Connected path of diagonals across an $n\times n$ grid, and Lemma of Sperner

Question

Given an $n\times n$ grid where we draw at random one diagonal in each of the 1×1 unit squares. Then we can always find a connected path using these small diagonals that goes from one side of the grid to the opposite side (up to down or left to right).

Does anyone know how to prove this using the Lemma of Sperner?

In the original question post on MathOverflow, the author says there is such a proof using Sperner's Lemma. I tried but could not find it or get it.

But I would really be grateful to see a proof using Sperner. I am especially interested how the Sperner coloring is applied here, and would be grateful for any hint.
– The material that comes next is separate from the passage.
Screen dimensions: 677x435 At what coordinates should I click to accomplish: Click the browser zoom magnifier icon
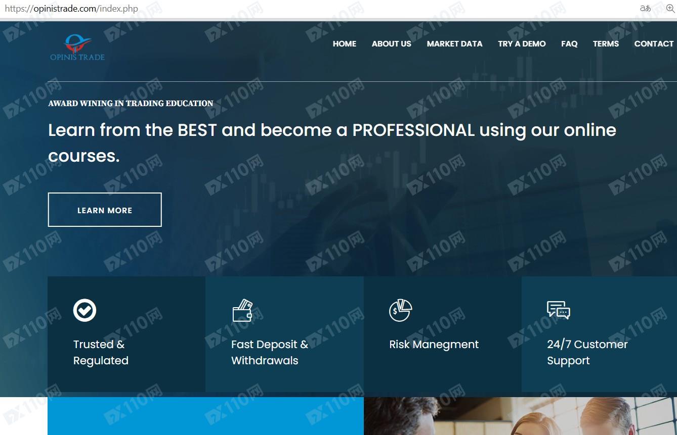click(x=670, y=9)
Just for background, in the original post, I have seen two proofs in the answers, not using Sperner's Lemma (and tried myself to give a proof). Here is the link to the original post https://mathoverflow.net/questions/112067/sperners-lemma-and-paths-from-one-side-to-the-opposite-one-in-a-grid/359066#359066

Answer 1

Just to close the loop on this one. In the meantime, I found a proof by contradiction. It makes repeated use of the Lemma of Sperner.

For those who are interested in it, the proof goes in three steps, assuming for contradiction that no such path exists. Just as a sketch:

(1) Label one side of the grid boundary with 1, the neighboring side with 2, the other two sides with 3. Inside the grid, label the vertices with 1, 2, 3 depending on the boundary with which they connect. In case of a tie, give priority to the lower number (this is critical for the proof and "drives" the location of the Sperner triangle).

Apply the Lemma of Sperner for the first time to conclude there must be a path from one side A to the neighboring side B.

(2) Change the labeling of the grid boundary: extend the 2-labeling to "destroy" the first Sperner triangle and such that a new one is created at the opposite side of A.

(3) Change the labeling of the grid boundary again: extend the 1-labeling to "destroy" the Sperner triangle from step (2) and create a new one next to it, that finally connects opposite sides of the grid along diagonals, which contradicts the assumption.

Answer 2

this will be merely an idea of a proof (so it is not very organized) and i'm posting it as an answer only because it is too long for a comment.

First assume that there are two corners of the grid such that their inner diagonal is the same (I mean that their diagonals point in the same direction, i.e. \and\ or /and/) and also such that there is a another corner of the grid with different diagonal direction (think how to fix it if this is not the case). we assign the first two corners the colors: R and B, and the third corner with color G. now for any square which is in the same row or column with a corner colored x and a corner colored y (where x and y are different colors among R,B,G and the corresponding squares have different diagonals) we may color the square by x or y depending on it's diagonal (for example if it has the same diagonal as the square colored x we color it x as well). after doing this process we have ended up coloring 2n-1 squares (that is a part of the "frame" of the grid). so by coloring the 3 corners of the (n-1)x(n-1) uncolored grid, we may continue in the same way until all of the n x n grid is colored by {R,B,G}.

Now we may take a triangle and assign to its corners, the corners of our grid colored by {R,G,B} and then add points corresponding to squares (a point that is corresponding to a square between the corner colored R and the corner colored G will be placed on the edge who's endpoints are colored R and G). you may now try and think how we will define a triangulation, such that by sperner's lemma there is a 3-colored triangle which corresponds to a 3 adjacent squares in the grid with different pointing diagonals.

then we may delete the 2 rows and 2 columns of this three squares and (think why) it is enough to find such a path in the smaller (n-2)x(n-2) grid. Now we may use inductive argument to prove the statement.